What the Numbers Tell Us
N1 is a Disaster (and That's Expected)
Look at the N1 column in the per-class F1 table. It's consistently the worst across all models. This isn't a bug — N1 is genuinely ambiguous even for human experts. It's a brief transitional stage with no strong distinctive features. The inter-rater agreement for N1 among trained sleep technicians is only about 70%. Our models are hitting that same ceiling.
N3 is Easy
Deep sleep has unmistakable delta waves. High amplitude, low frequency, low spectral entropy. All three models nail it with F1 scores above 0.85. The features we engineered capture exactly what makes N3 distinctive.
Wake vs REM is Interesting
Both stages have fast, desynchronized EEG. The key differentiator is likely the relative band powers and entropy features — REM tends to have more theta content and slightly lower spectral entropy than active wakefulness.
Top 20 features by XGBoost importance. Frequency-domain features (band powers, spectral entropy) dominate, confirming that the spectral signature of each sleep stage is the primary discriminator.
How Does This Compare to SOTA?
• Traditional ML (SVM, RF, XGBoost): 78-86% accuracy
• Deep learning (CNNs, attention): 85-92% accuracy
• SOTA transformer models: ~90-92% accuracy
Our XGBoost: 93.7% — competitive with published tabular ML results, using a clean feature set and proper leave-subjects-out evaluation.

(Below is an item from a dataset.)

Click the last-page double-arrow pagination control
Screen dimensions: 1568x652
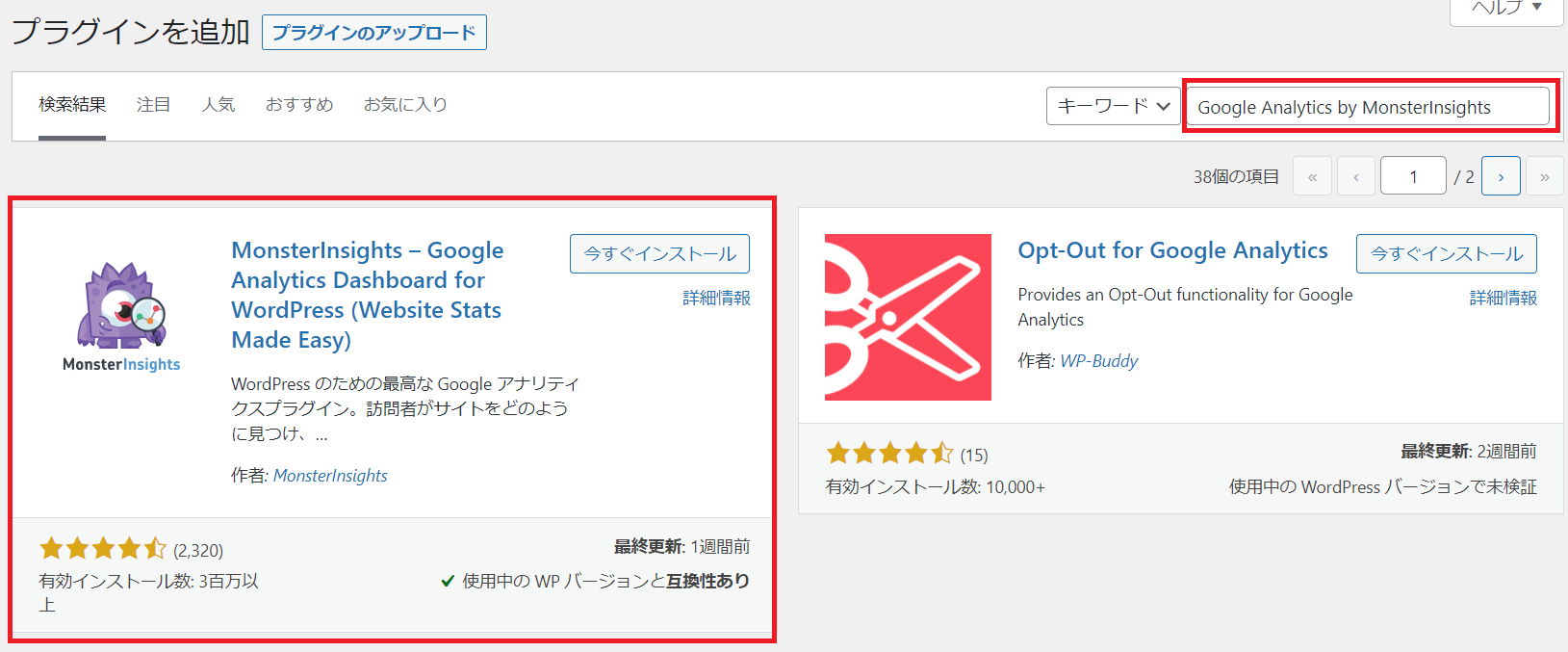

The gap between tabular ML (~83%) and deep learning (~90%) exists because deep learning can learn temporal patterns across epochs. Sleep stages aren't independent — there's a grammar to them (you don't jump from N3 to REM without going through N2 first). Models like CNNs and LSTMs that see sequences of epochs can exploit this transition structure. Our features treat each epoch independently.
Closing this gap with tabular ML would require adding transition features (previous epoch's prediction, time since last stage change, etc.) — essentially embedding the Markov structure of sleep staging into the feature set. That's a project for next time.
What I Learned
Sleep staging is a deceptively hard problem. Five classes, but the boundaries between them are genuinely fuzzy — especially N1, which is more of a gradient than a category. The fact that hand-crafted spectral features can get you to ~83% accuracy with a single electrode is remarkable. It means the fundamental physics of sleep stages (delta waves → deep sleep, alpha → relaxed wake, theta → N1/REM) is captured well by classical signal processing.
The code, features, and trained models are fully reproducible from the PhysioNet Sleep-EDF dataset. All source code is in the GitHub repo.